Cloud bills are a bit like puppies.
Watch them closely, and they’re fairly well behaved. But take your eye off them for one second and they’ll chew through your budget faster than a young Labrador chews through a pair of your favorite sneakers.
Unexpected cloud charges are one of the many hidden costs of software development, especially as the way we use the cloud evolves. And cloud bill shock — the moment of spine-tingling horror that occurs when you’re confronted with an unexpectedly huge charge from your cloud provider — has always been a problem for dev teams.
More worryingly, 64% of those surveyed by Anodot said that they don’t find incidents of cost spikes until days, weeks, or even months later.
The bottom line is, most teams need better ways to keep their dev processes running in the cloud, but still keep their cloud bill under control and avoid paying for capacity that they don’t really need.
Cloud spot instances can be an excellent way to improve your cloud optimization planning and ensure you only use the cloud capacity that you need at any given moment — if you use them correctly.
Let’s take a look at the benefits — then we’ll show you the trick we use to help our customers get around the biggest drawback of cloud spot instances.
What are cloud spot instances?
Spot instances are essentially packages of capacity that your cloud provider isn’t currently using.
All cloud providers keep some spare capacity available to make sure they can meet any surges in customer demand. But most of the time that spare capacity sits unused — which is why cloud providers like AWS, Microsoft Azure, and Google Cloud let you purchase that spare capacity on a short-term basis.
And here’s the kicker: You can get these “spot instances” for up to 90% less than on-demand instances.
Sounds like a dream, right? Well, there’s a bit of a catch.
Those spot instances are sold at a massive discount for a reason: They’re not yours forever. If cloud demand surges, your cloud provider will need those spot instances back — and only give you a few minutes of notice to clear your workloads.

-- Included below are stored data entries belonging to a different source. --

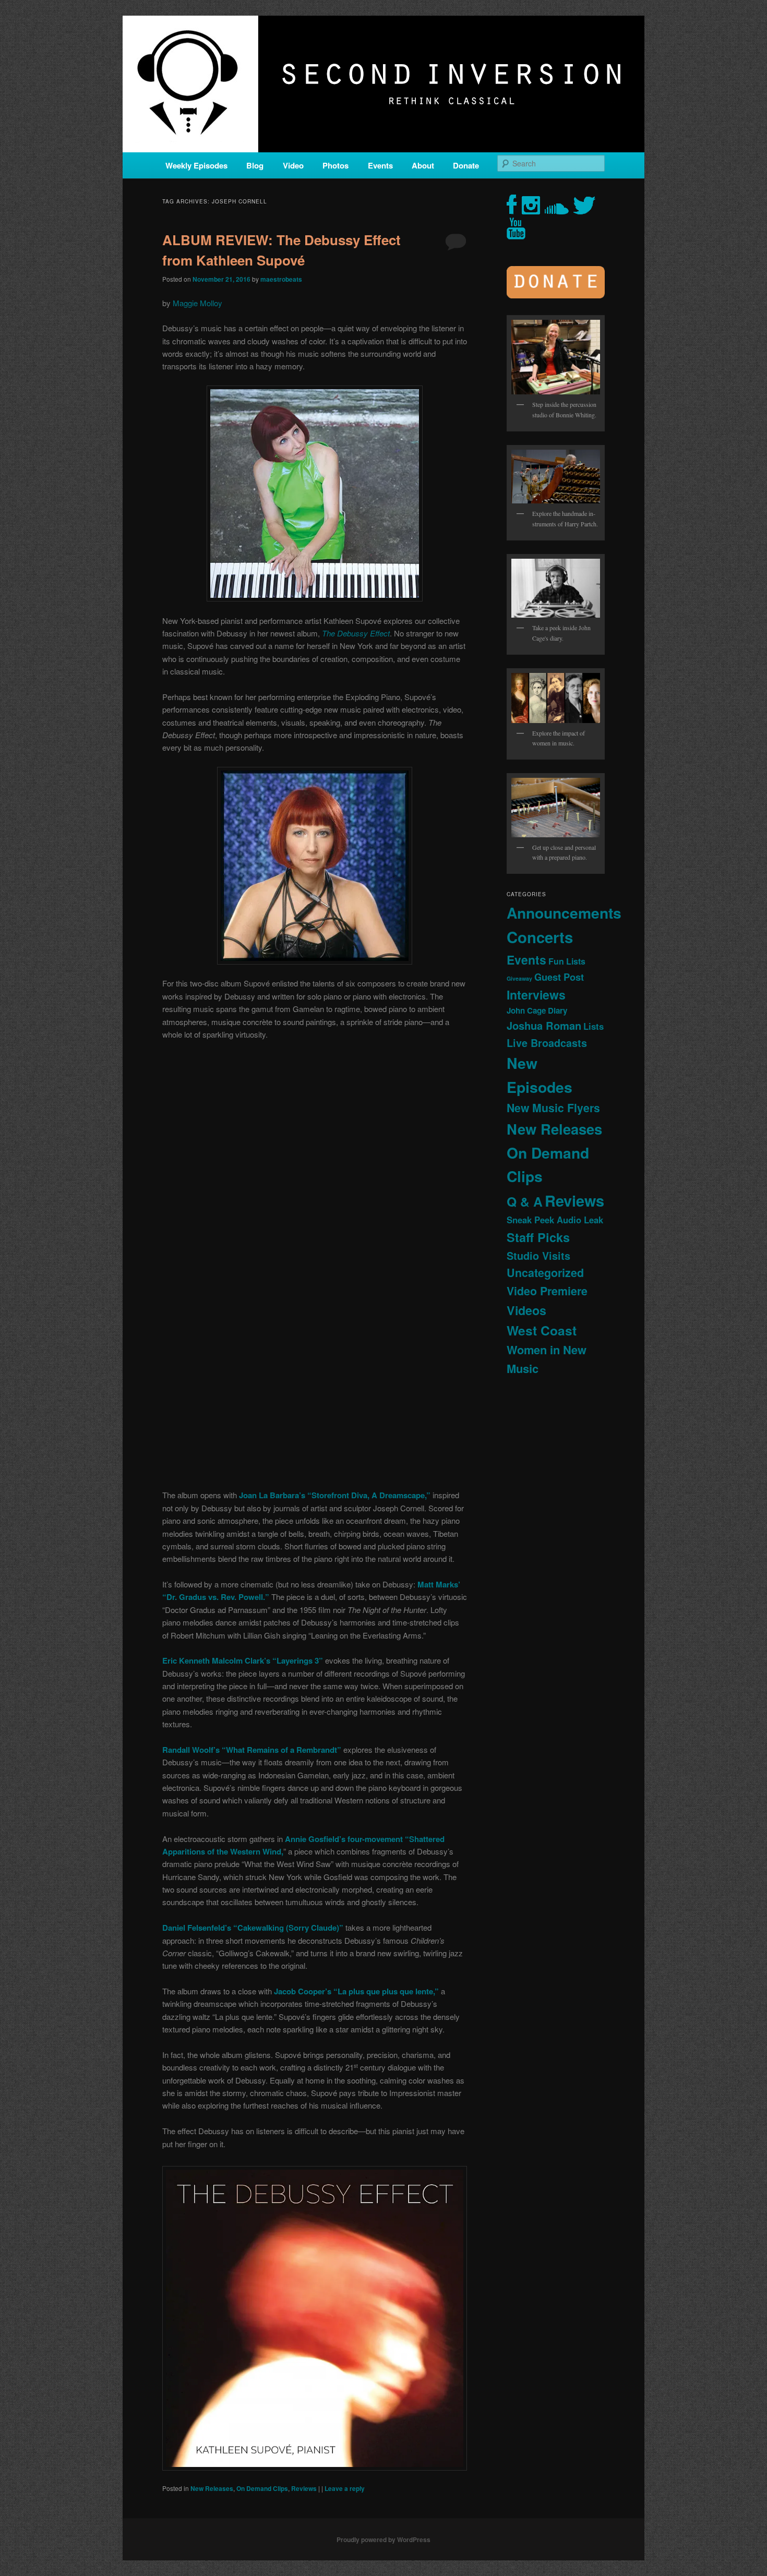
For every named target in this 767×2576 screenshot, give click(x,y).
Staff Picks (538, 1237)
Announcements (564, 912)
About (423, 165)
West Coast (542, 1330)
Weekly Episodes (196, 165)
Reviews (304, 2488)
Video (293, 165)
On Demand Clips (262, 2488)
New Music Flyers (553, 1108)
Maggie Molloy (197, 302)
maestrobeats (281, 279)
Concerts (540, 937)
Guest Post (559, 977)
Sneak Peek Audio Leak (555, 1219)
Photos (335, 165)
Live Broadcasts (547, 1043)
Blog (254, 165)
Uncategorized (545, 1273)
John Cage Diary (537, 1010)
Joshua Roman (544, 1025)
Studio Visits (538, 1255)
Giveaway (519, 978)
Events (380, 165)
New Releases (211, 2488)
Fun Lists (566, 961)
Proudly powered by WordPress (383, 2539)
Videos (526, 1310)
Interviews (536, 994)
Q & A (525, 1201)
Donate (466, 165)
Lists (593, 1026)
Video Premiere (547, 1291)
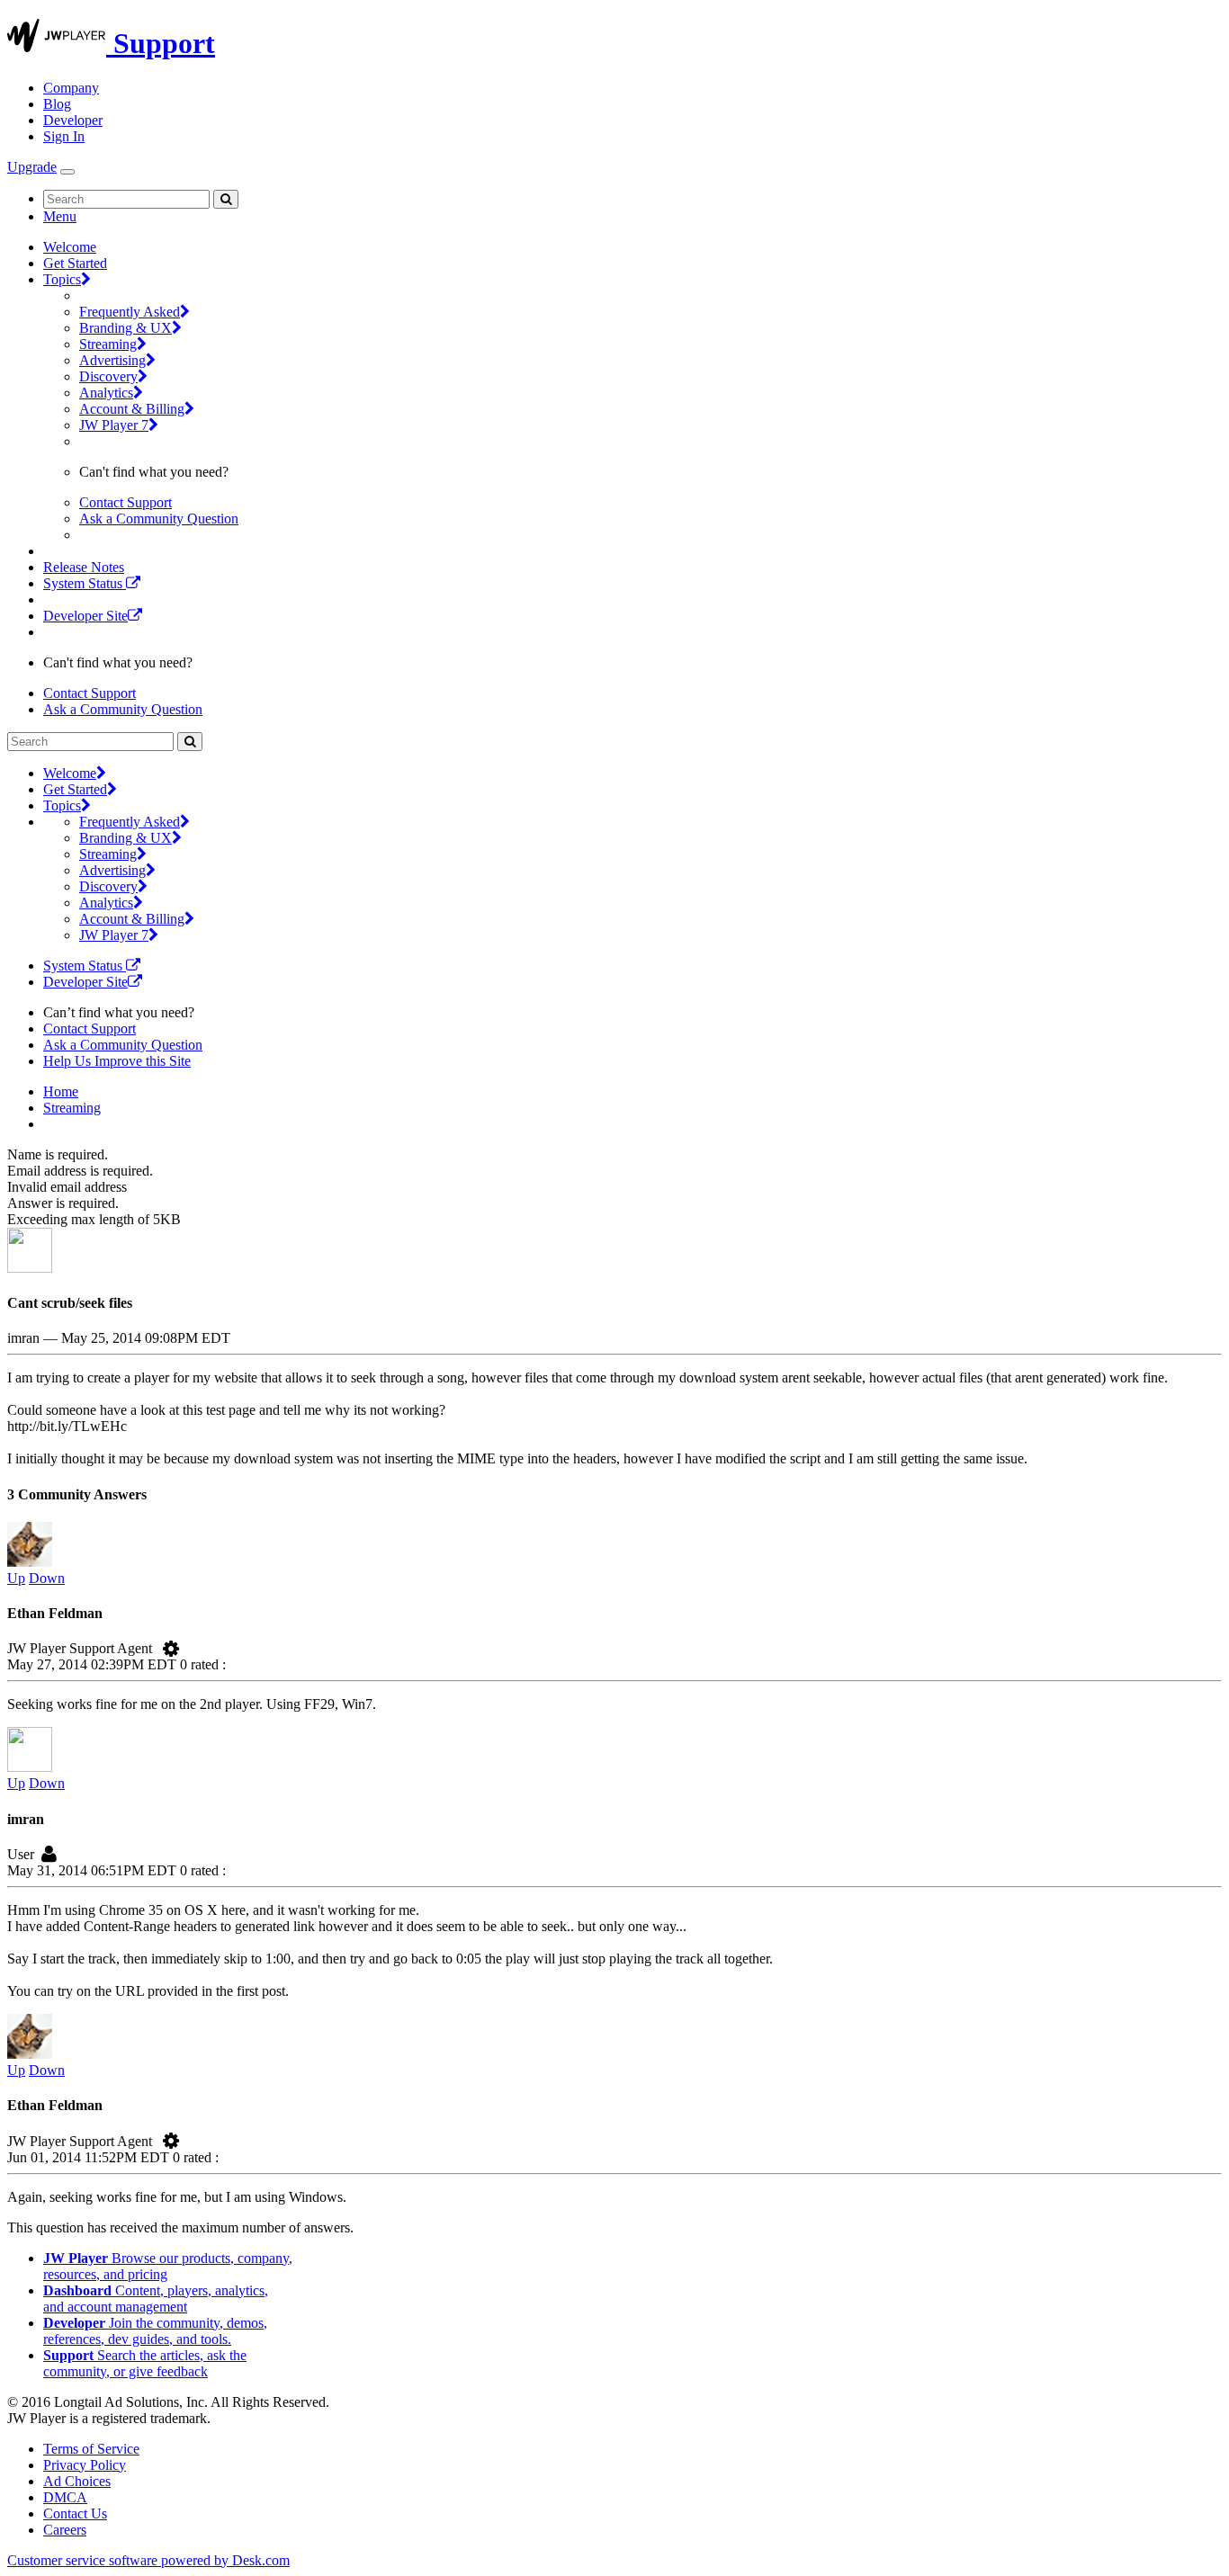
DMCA (65, 2497)
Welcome (69, 247)
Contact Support (125, 502)
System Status (84, 583)
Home (60, 1091)
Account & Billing (131, 408)
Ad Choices (77, 2481)
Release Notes (83, 567)
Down (47, 1578)
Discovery (108, 376)
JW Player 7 (113, 425)
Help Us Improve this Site (117, 1061)
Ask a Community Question (158, 518)
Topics (62, 279)
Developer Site (85, 615)
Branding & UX (125, 327)
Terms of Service (91, 2448)
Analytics (106, 392)
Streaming (108, 344)
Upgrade (32, 166)
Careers (64, 2529)
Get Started (75, 263)
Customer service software (148, 2560)
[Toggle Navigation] (67, 171)
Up (16, 1578)
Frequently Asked (129, 311)
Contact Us (75, 2513)
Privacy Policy (84, 2465)
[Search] (225, 199)
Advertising (112, 360)
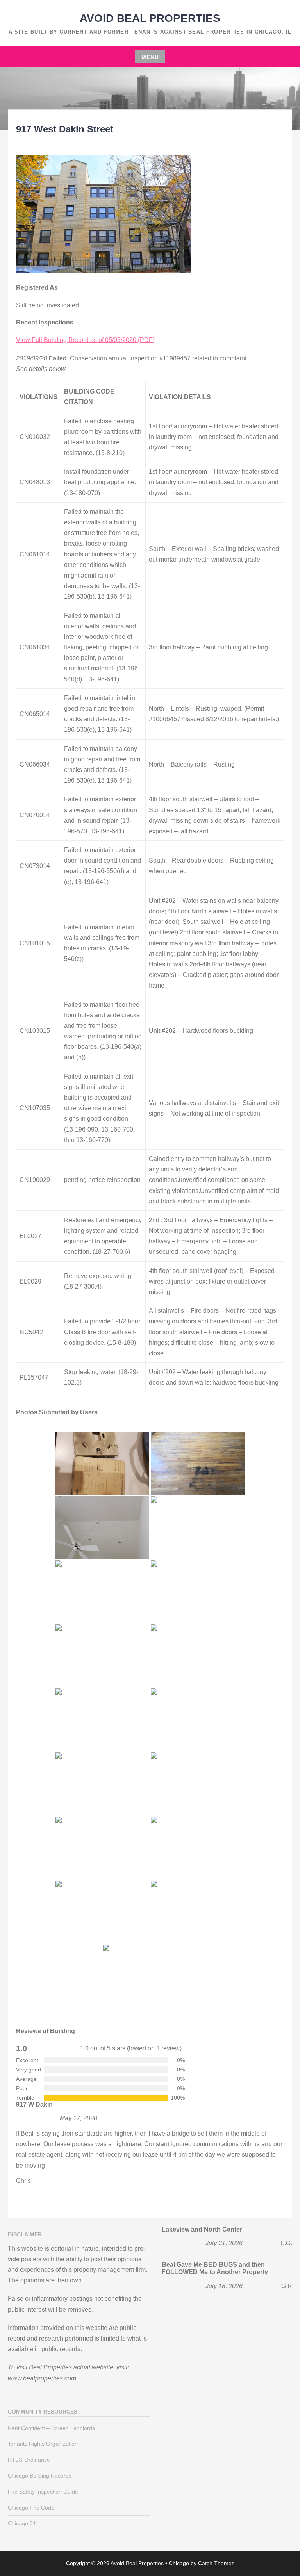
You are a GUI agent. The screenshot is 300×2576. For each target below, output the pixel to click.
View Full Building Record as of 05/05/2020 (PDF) (85, 340)
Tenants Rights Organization (43, 2444)
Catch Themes (216, 2563)
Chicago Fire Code (31, 2508)
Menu (150, 57)
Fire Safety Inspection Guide (43, 2492)
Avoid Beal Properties (150, 18)
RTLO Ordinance (29, 2460)
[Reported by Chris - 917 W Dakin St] (102, 1463)
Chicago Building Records (39, 2476)
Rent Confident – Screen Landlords (51, 2428)
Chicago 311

If you don’t have a way to switch workloads to another instance quickly, you can experience data inconsistency, data loss, and interruption of active user sessions.
If any of those applications support customer-facing services, that could be catastrophic. There’s a reason that Facebook committed so publicly to zero downtime. Nowadays, customers are used to their apps, games, and live services being constantly available. They’ll quickly abandon any service that drops out too often — and, if you offer a paid service, you could lose valuable sales in the time that your app is offline.
When to use spot instances
Because cloud spot instance pricing is discounted so steeply, using them can have a huge positive impact on your cloud spend. But you shouldn’t rely on them for everything.
Generally, you should only be using spot instances for stateless applications that run short-term tasks — ones that can be interrupted if the cloud provider reclaims the capacity without sending all of your applications up in smoke.
That means things like:
- Web services
- Containerized applications and microservices
- Application testing
- CI and CD operations
- Data analysis
In short, anything that you can easily redeploy (via something like a GitHub Actions Runner) without causing a service outage or losing your team’s work.
Spot fleets: The smart way to bring down costs without sacrificing your service
Because cloud spot instances are more changeable and less reliable than some alternative approaches to cloud cost management, using them can still be pretty stressful.
It can feel like you’ve just transferred your stress and worry from one place to another; instead of watching your cloud bill like a hawk, you have to hover over your cloud instances and be ready to clear your workloads at any time.
That’s why the best cloud optimization services use a workaround to save cloud costs without putting you at risk of downtime: spot fleets.
A spot fleet is a collection of spot instances (and sometimes some on-demand instances) that are launched at the same time. Here’s how it works:
- You specify the capacity that you need, just as you would when you request a spot instance.
- Instead of launching one spot instance that can give you all the capacity you need, your spot fleet launches lots of smaller instances — as many as it takes to give you the capacity you need.
- If the worst happens and your cloud provider needs to take back some of their spot instances, the spot fleet automatically launches new instances to replace the ones your cloud developer takes back.
This means that you spread the risk across lots of smaller instances, instead of placing all of your bets on one spot instance. You’re never left out in the cold with no capacity.
As a result, you can use spot instances without risking downtime, or sending your stress spiraling.
And, most importantly, keep those cloud bills on a tight leash.